O Ministério da Previdência Social considera direito adquirido o direito acumulado por qualquer trabalhador até a data da mudança da lei. Parecer jurídico do ministério, preparado por determinação do ministro Ricardo Berzoini com base nas súmulas do Supremo Tribunal Federal (STF), esclarece que em matéria previdenciária o segurado só tem direito adquirido quando preenche ''todos'' os requisitos necessários para a obtenção de determinado benefício.
Para ter acesso hoje à aposentadoria proporcional no setor público, por exemplo, é preciso que o homem atinja a idade mínima de 53 anos e a mulher 48, além de já terem cumprido o pedágio determinado pela emenda constitucional número 20, correspondente a 40% do tempo que faltava em dezembro de 1998 para completar 30 ou 25 anos de contribuição. Se, até a data da promulgação da nova reforma, o servidor não contar com os dois requisitos, ele será atingido pelas novas regras que prevê aposentadoria integral apenas aos 60 anos (homem) e 55 anos (mulher), podendo se aposentar com até sete anos menos da idade exigida, mas com redução do valor do benefício de 5% por ano antecipado. Este servidor não poderá alegar o famoso direito adquirido.

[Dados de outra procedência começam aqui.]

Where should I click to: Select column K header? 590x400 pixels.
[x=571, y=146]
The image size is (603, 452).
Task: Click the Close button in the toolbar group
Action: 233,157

O especialista em previdência social, Marcelo Viana Estevão de Moraes, afirma que mesmo depois dessa reforma o regime de previdência para os atuais servidores públicos continuará sendo um dos mais generosos do mundo. ''Qual País que permite a aposentadoria aos 60 e 55 anos?'', pergunta. Na avaliação de Moraes, o governo Lula está no caminho certo, mas muitas outras reformas virão pela frente, inclusive no Instituto Nacional do Seguro Social (INSS). ''Essa reforma não corta na carne, mas apenas na gordura'', disse.